El estudio determinó que se trata de una obra del pintor italiano Giacomo Antonio Melchiorre Ceruti (1698-1767) y permitió establecer su procedencia como parte de la colección que Goudstikker había reunido hasta 1940 en los Países Bajos.
La pintura también figura en un listado de piezas de arte expoliadas que todavía no fueron restituidas a sus titulares. Ese registro fue elaborado a partir de la base de datos del Ministerio de Educación y Cultura de los Países Bajos, según información aportada por Interpol y certificada por la Procuraduría de Criminalidad Económica y Lavado de Activos (Procelac).
Qué se les imputó a los acusados
En la audiencia de formalización, realizada el 4 de septiembre de 2025, el fiscal Martínez atribuyó a la pareja haber tenido en su poder, al menos desde 1979 y hasta el 3 de septiembre de 2025, la obra Retrato de una dama.

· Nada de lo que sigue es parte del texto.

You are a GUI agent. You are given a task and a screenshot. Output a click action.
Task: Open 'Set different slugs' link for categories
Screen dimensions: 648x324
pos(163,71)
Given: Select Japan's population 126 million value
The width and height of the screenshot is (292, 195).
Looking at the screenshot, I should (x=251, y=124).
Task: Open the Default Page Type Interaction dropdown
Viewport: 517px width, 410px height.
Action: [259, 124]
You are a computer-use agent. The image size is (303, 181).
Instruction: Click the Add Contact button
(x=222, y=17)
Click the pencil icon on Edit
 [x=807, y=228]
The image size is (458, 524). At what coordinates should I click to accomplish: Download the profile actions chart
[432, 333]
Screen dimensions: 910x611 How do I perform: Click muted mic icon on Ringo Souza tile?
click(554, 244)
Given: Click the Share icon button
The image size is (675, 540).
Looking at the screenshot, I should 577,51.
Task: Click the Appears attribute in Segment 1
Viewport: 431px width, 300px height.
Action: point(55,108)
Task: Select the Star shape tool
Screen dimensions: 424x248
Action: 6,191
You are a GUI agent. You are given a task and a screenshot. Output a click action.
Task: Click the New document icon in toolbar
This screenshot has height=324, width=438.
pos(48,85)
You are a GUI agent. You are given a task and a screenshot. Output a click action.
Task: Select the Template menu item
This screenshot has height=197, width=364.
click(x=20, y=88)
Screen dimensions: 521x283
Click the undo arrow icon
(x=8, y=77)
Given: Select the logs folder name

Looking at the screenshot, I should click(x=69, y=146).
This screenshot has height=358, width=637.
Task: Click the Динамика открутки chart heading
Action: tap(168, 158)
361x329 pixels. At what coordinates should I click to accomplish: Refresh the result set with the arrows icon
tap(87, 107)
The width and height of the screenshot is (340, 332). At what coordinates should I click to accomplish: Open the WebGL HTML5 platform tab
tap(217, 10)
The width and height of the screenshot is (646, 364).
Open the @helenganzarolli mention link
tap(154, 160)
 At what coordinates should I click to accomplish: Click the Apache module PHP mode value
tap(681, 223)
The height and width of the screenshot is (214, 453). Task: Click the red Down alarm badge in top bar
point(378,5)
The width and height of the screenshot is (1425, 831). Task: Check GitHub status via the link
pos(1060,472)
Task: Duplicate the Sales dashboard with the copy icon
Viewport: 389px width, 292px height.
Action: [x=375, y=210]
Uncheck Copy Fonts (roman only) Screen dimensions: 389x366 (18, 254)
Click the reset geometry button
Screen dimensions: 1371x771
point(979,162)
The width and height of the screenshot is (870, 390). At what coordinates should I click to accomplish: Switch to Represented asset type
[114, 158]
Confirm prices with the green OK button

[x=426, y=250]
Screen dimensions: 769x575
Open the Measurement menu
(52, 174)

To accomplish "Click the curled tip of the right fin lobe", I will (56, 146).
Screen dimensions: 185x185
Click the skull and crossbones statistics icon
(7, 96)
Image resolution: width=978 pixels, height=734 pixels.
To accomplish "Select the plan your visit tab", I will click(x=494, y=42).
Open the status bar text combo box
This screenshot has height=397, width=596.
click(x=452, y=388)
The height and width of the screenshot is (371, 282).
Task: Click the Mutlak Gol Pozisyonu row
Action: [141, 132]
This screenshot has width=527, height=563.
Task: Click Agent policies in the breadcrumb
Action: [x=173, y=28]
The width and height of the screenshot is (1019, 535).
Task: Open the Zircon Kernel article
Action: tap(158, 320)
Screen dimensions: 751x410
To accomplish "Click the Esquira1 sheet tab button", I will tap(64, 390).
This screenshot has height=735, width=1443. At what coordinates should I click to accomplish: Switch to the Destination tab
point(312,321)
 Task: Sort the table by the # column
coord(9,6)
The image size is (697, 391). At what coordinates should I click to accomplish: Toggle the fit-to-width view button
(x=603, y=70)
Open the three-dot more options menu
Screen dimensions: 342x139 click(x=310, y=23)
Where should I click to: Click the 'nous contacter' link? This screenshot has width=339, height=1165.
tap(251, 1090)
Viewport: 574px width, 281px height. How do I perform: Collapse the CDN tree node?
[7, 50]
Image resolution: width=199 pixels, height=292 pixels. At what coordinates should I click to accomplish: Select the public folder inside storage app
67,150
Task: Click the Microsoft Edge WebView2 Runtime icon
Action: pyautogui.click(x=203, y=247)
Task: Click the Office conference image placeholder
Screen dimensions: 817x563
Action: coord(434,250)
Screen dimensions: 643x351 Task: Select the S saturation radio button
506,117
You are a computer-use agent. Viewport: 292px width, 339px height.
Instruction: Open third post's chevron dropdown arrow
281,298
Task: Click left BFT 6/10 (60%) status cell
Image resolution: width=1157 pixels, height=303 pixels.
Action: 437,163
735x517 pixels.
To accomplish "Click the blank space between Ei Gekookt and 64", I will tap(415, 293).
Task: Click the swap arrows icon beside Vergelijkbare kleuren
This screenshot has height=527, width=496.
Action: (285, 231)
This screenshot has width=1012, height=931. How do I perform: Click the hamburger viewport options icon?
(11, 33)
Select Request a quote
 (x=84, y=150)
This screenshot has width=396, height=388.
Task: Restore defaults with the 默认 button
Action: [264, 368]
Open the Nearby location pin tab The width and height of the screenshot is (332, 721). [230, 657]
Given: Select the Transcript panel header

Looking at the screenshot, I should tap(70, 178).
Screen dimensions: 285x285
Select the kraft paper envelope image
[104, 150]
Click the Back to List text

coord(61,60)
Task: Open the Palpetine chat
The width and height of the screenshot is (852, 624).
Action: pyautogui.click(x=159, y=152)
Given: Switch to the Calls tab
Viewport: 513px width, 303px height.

La conducta fue encuadrada como encubrimiento agravado, en la modalidad de ocultamiento, previsto en el artículo 277 del Código Penal. Para establecer la agravante se tuvo en cuenta la especial gravedad del delito precedente: la expoliación de la obra durante la persecución y el genocidio perpetrados por el régimen nazi.
Según la reconstrucción histórica incorporada al acuerdo, el cuadro había sido sustraído a Goudstikker después de julio de 1940, durante la ocupación nazi de los Países Bajos. El galerista debió abandonar el país debido a la persecución que sufrió por su condición de judío.
La investigación también estableció que la obra habría llegado posteriormente a manos de la familia de la mujer imputada. Su padre, de nacionalidad alemana y fallecido en 1978, había sido funcionario público durante el III Reich y ocupado cargos vinculados con las áreas de economía y finanzas del Estado alemán durante el período en que se produjo la expoliación de la colección Goudstikker.
La causa fue llevada adelante por la Unidad Fiscal Mar del Plata, con la participación del fiscal Carlos Martínez y la cooperación de la Procelac, conducida por Diego Velasco. También intervinieron las funcionarias Valeria Calaza y Agustina Sienra.